● **To be done**:
1. In the forum thread below, which directory does the script set as the destination path for saved attachments?
2. Transcribe a passage from the forum thread below, starting with "# Iterate all" and going on through "header (if available)".

● **Document text**:

=-=-=

Koozali.org: home of the SME Server
Obsolete Releases => SME Server 9.x => Topic started by: joost on October 31, 2019, 12:10:42 PM
-
I'm trying to save an email attachment automatically to map with qmail and reformime. I use the following script:
#!/usr/bin/env bash
# This script process mail message attachments from stdin MIME message
# Extract all PDF files attachments
# and return the MIME message to stdout for further processing
# Ensure all locale settings are set to C, to prevent
# reformime from failing MIME headers decode with
# [unknown character set: ANSI_X3.4-1968]
# See: https://bugs.gentoo.org/304093
export LC_ALL=C LANG=C LANGUAGE=C
# Setting the destination path for saved attachments
attachements='/home/e-smith/files/users/user/attachements/'
trap 'rm -f -- "$mailmessage"' EXIT # Purge temporary mail message
# Create a temporary message file
mailmessage="$(mktemp)"
# Save stdin message to tempfile
cat > "$mailmessage"
# Iterate all MIME sections from the message
while read -r mime_section; do
# Get all section info headers
section_info="$(reformime -s "$mime_section" -i <"$mailmessage")"
# Parse the Content-Type header
content_type="$(grep 'content-type' <<<"$section_info" | cut -d ' ' -f 2-)"
# Parse the Content-Name header (if available)
content_name="$(grep 'content-name' <<<"$section_info" | cut -d ' ' -f 2-)"
# Decode the value of the Content-Name header
content_name="$(reformime -h "$content_name")"

=-=-=

● **Information provided**:
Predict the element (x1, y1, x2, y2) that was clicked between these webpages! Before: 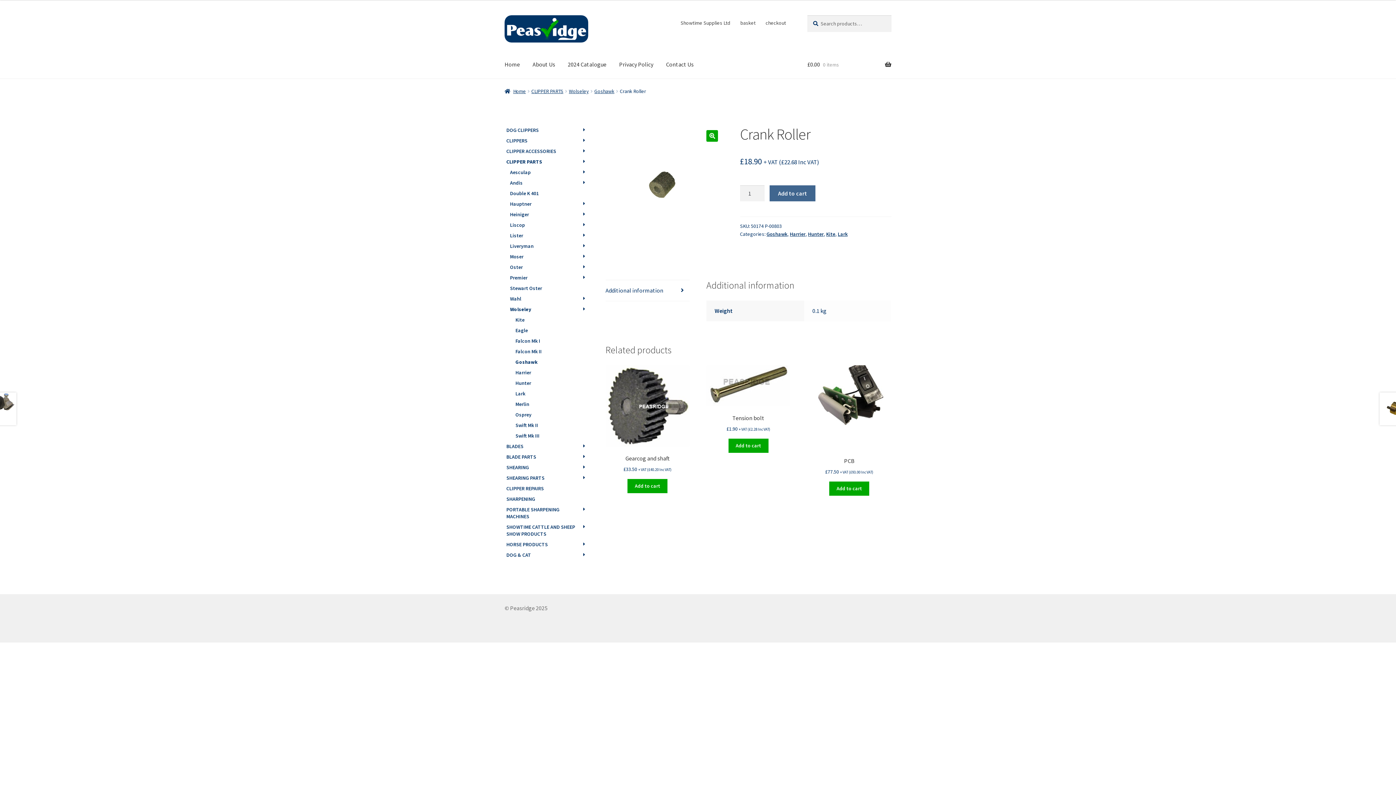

=-=-=

● **Expected responses**:
1. /home/e-smith/files/users/user/attachements/

2.
# Iterate all MIME sections from the message
while read -r mime_section; do
# Get all section info headers
section_info="$(reformime -s "$mime_section" -i <"$mailmessage")"
# Parse the Content-Type header
content_type="$(grep 'content-type' <<<"$section_info" | cut -d ' ' -f 2-)"
# Parse the Content-Name header (if available)